Herança bonita
Vivi numa cidade onde não havia sonhos. Por isso não sorria nem sonhava. Nem esperava que sonhasse um dia, pois devaneios são para quem gosta de relembrar, e eu não. Não via motivo nem interesse de minha parte de reviver momento algum.
Desculpe, mas não posso mais continuar esta hipocrisia. Simplesmente não tenho mais coordenação mental para procurar uma palavra no dicionário e nenhuma delas - das que conheço - me deixa esquecer de que um dia fui adorador de um livro, o qual não chamava de livro, mas sim de travesseiro, mesa, rede, bola.

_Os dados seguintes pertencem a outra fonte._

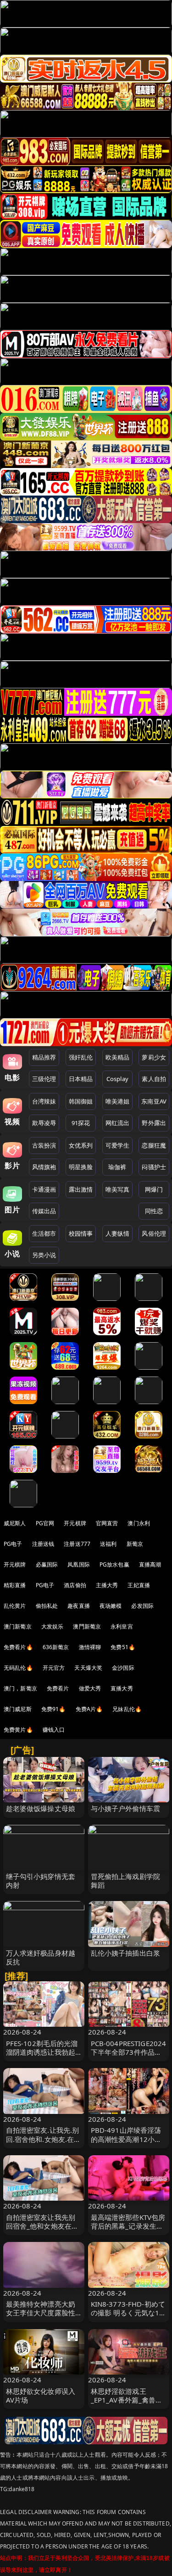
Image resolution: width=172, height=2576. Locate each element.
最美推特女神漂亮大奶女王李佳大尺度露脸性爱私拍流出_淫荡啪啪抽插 (42, 2317)
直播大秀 (122, 1688)
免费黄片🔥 (18, 1730)
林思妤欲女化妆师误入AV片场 (41, 2395)
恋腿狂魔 (154, 1145)
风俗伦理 (154, 1233)
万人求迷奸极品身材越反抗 (41, 1957)
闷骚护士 (154, 1167)
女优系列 (81, 1145)
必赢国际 (47, 1564)
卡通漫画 (44, 1189)
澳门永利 (139, 1523)
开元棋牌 (75, 1523)
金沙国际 (123, 1668)
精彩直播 (15, 1585)
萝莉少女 (154, 1057)
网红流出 (117, 1123)
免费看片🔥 (18, 1647)
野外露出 (154, 1123)
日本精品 (81, 1079)
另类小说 (44, 1255)
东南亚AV (153, 1101)
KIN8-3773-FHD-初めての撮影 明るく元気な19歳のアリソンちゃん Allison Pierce (128, 2317)
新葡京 (135, 1544)
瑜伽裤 (117, 1167)
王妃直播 (139, 1585)
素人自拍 (154, 1079)
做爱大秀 (90, 1688)
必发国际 (142, 1606)
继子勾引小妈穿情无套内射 (41, 1881)
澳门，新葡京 (20, 1688)
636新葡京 (56, 1647)
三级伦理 (44, 1079)
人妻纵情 (117, 1233)
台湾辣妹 (44, 1101)
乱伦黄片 (15, 1606)
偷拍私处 (47, 1606)
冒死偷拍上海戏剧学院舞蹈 (126, 1881)
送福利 (108, 1544)
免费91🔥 (53, 1709)
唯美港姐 (117, 1101)
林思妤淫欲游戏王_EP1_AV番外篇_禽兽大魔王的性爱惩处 (127, 2399)
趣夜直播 (78, 1606)
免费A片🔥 (89, 1709)
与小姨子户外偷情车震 (126, 1808)
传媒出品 (44, 1211)
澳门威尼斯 (18, 1709)
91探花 (81, 1123)
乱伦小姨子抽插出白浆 (126, 1952)
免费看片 (58, 1688)
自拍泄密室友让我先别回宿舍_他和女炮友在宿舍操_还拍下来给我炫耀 (42, 2226)
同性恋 (154, 1211)
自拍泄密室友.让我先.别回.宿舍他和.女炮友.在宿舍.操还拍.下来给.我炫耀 (43, 2138)
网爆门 (154, 1189)
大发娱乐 (52, 1626)
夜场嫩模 (111, 1606)
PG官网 (45, 1523)
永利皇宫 (122, 1626)
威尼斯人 (15, 1523)
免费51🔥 (123, 1647)
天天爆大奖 (88, 1668)
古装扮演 (44, 1145)
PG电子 (13, 1544)
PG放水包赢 (114, 1564)
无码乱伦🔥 (18, 1668)
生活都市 (44, 1233)
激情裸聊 (90, 1647)
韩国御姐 (81, 1101)
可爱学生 (117, 1145)
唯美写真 (117, 1189)
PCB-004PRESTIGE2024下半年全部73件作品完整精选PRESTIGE (128, 2052)
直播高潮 (150, 1564)
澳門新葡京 (87, 1626)
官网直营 (107, 1523)
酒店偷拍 (75, 1585)
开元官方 (54, 1668)
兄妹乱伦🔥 (127, 1709)
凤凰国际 (78, 1564)
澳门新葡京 (18, 1626)
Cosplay (117, 1079)
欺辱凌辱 (44, 1123)
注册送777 (77, 1544)
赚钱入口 (54, 1730)
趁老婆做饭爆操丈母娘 (41, 1808)
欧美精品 (117, 1057)
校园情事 (81, 1233)
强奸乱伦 (81, 1057)
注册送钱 (43, 1544)
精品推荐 (44, 1057)
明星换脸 (81, 1167)
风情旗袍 (44, 1167)
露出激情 (81, 1189)
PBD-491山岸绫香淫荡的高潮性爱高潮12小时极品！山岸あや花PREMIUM (126, 2143)
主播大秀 (107, 1585)
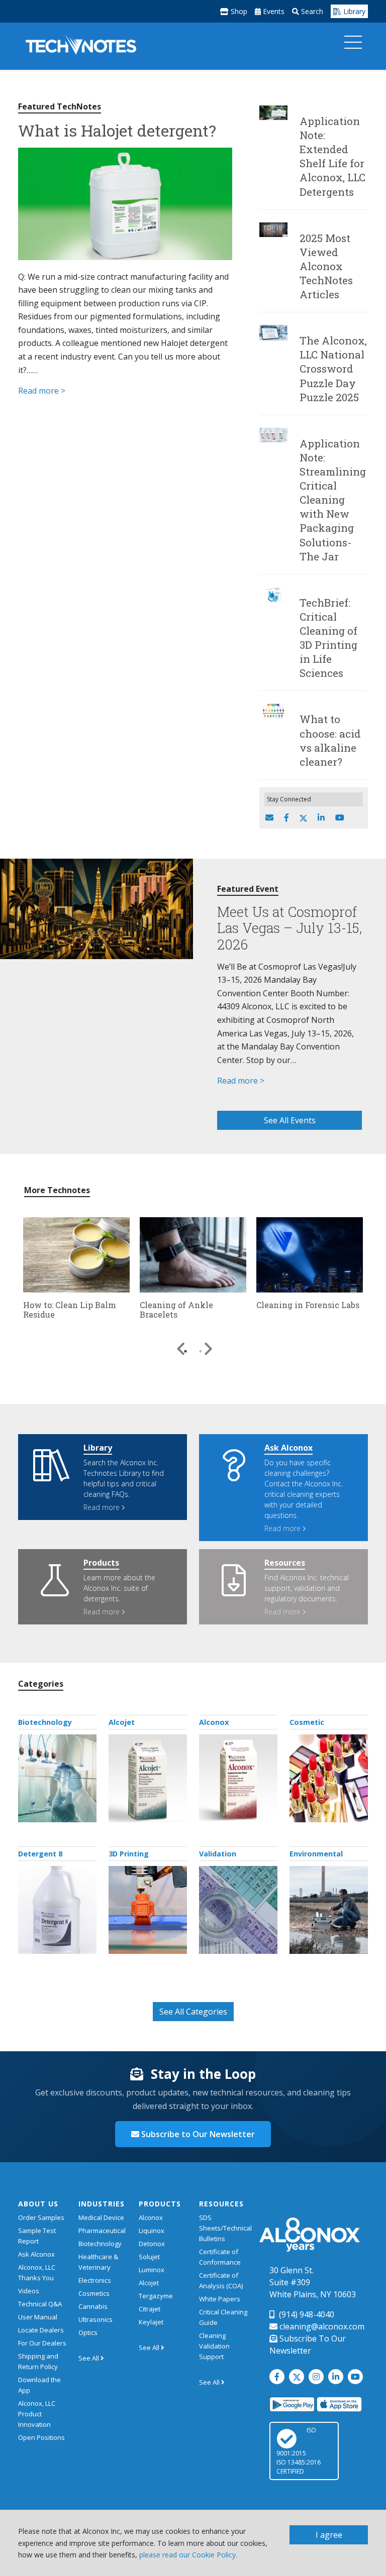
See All (89, 2358)
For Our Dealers (42, 2343)
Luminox (151, 2269)
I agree (329, 2534)
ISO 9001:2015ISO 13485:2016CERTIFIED (298, 2451)
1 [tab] (185, 1351)
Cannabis (93, 2306)
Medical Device (101, 2217)
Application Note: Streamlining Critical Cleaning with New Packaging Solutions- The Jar (333, 499)
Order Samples (41, 2217)
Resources (221, 2203)
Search (311, 11)
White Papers (219, 2298)
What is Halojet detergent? (117, 130)
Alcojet (122, 1722)
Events (272, 11)
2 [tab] (201, 1351)
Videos (28, 2290)
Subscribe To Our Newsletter (307, 2344)
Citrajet (149, 2308)
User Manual (37, 2316)
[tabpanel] (76, 1270)
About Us (38, 2203)
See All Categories (193, 2011)
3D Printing (129, 1853)
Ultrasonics (95, 2319)
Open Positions (41, 2437)
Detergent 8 (40, 1853)
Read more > (41, 390)
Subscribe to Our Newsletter (197, 2134)
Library (353, 11)
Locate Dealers (41, 2329)
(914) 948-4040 (305, 2314)
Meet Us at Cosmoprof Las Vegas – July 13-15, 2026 (289, 927)
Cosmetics (94, 2293)
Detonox (152, 2243)
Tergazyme (156, 2295)
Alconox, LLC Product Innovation (36, 2414)
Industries (101, 2203)
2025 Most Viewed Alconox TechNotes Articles (326, 266)
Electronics (94, 2280)
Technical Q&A (40, 2303)
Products (160, 2203)
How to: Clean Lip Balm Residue (69, 1310)
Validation (217, 1853)
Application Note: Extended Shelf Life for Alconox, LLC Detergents (332, 156)
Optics (88, 2332)
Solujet (149, 2256)
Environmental (316, 1853)
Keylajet (151, 2321)
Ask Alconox (36, 2254)
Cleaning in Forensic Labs (307, 1305)
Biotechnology (45, 1722)
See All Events (290, 1120)
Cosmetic (307, 1722)
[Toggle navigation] (353, 45)
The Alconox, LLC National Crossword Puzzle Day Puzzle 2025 (333, 368)
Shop (238, 11)
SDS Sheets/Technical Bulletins (225, 2228)
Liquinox (151, 2230)
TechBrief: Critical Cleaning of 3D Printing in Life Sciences (328, 638)
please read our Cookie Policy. (188, 2554)
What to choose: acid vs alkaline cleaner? (330, 740)
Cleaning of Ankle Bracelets (176, 1310)
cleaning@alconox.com (320, 2326)
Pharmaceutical (102, 2230)
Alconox (214, 1722)
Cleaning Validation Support (214, 2346)
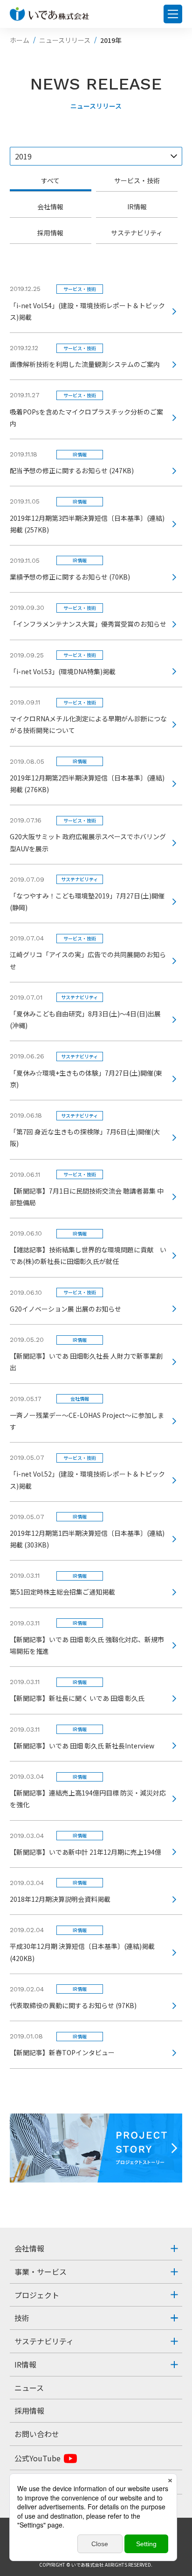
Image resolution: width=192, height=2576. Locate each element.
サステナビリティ (137, 232)
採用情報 (50, 232)
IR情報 (137, 206)
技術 (21, 2317)
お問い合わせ (36, 2433)
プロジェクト (36, 2294)
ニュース (29, 2387)
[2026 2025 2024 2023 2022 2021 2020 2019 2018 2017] (96, 156)
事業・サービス (40, 2271)
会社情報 (50, 206)
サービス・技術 (137, 180)
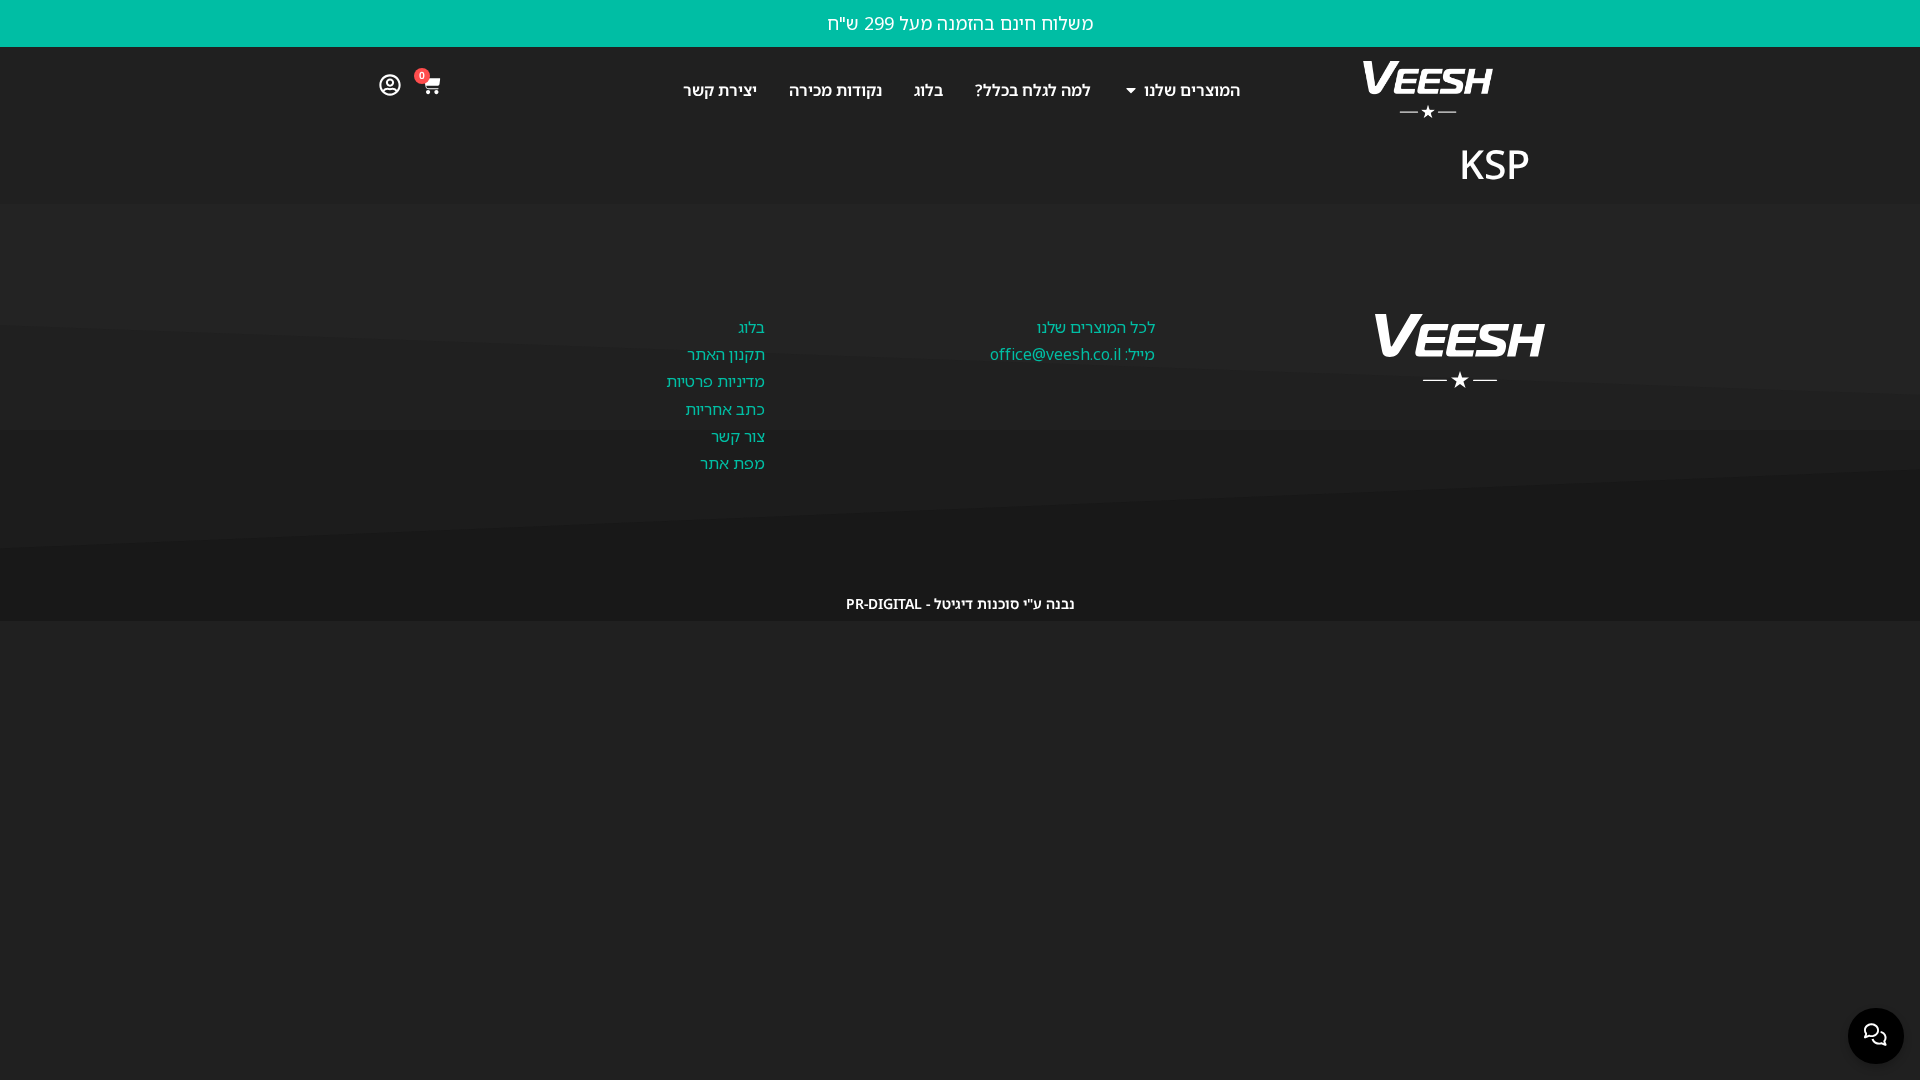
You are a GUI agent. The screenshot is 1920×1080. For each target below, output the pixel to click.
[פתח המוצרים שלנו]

Tudo era ele e não fazia questão de “poréns”. Só que cometi vários erros. O primeiro deles foi ter feito de páginas, minha vida. De não ter vislumbrado futuro melhor para mim; um “além do horizonte” bem maior que o de Oliver em suas inquietudes. Claro que tê-lo por exemplo, visto que era um menino de vida tão conturbada, não é algo no qual deveria me mirar. Acontece que nestas minhas andanças e dormidas, comidas e andanças e dormidas, tudo no mesmo chão sujo, onde o encontrara caminhando e olhando vorazmente, era minha salvadora alternativa. Oliver era muito meu amigo e assim que a vida dele terminou naquela última página, decidi não prolongar sua existência mais em minha cabeça; preferi não sofrer.
Há uns que dizem que pior do que está não pode ficar. No meu caso, isso somente procederia se eu não tivesse uma mente ativa e em pleno pensar. Ou porque vivo onde aqui estou, é motivo suficiente para não ter mais expectativas? Então, querem afirmar veementemente que um pobre homem como eu não pode ter vida além dessa, catando maçãs pelo chão em seu primeiro ano de rua. Pois veja assim que, em meu primeiro ano e dez meses de rua, já estava catando livros.
E o que pensava serem dez histórias, era uma: Oliver Twist, em páginas rasgadas e voando, de um autor que não se sobrepunha a todos os que eu já tinha lido. Mesmo que os títulos já lidos por mim não fossem nenhum. Desse modo, priorizei não cometer um suicídio dolorido, por cultivar uma perda que sequer era humana, porém não menos importante.
Queria ser Oliver, para poder criar outro de mim; para ter a inquietude dele; para não sorrir sem antes saber que é possível chorar. Dickens também não é culpado por a trama não ter revivido. Dickens foi sábio de partir ciente do ouro que jogou ao vento desta avenida em que eu sonho. E continuo sonhando que outros, como eu, comam, morem, durmam, desmoronem num Oliver.
Deixei minha angústia de lado e abri umas janelas para ele. E ele veio. Da cor grafite e sobre uma letra cursiva feiosa. Mas era ele. E isso basta.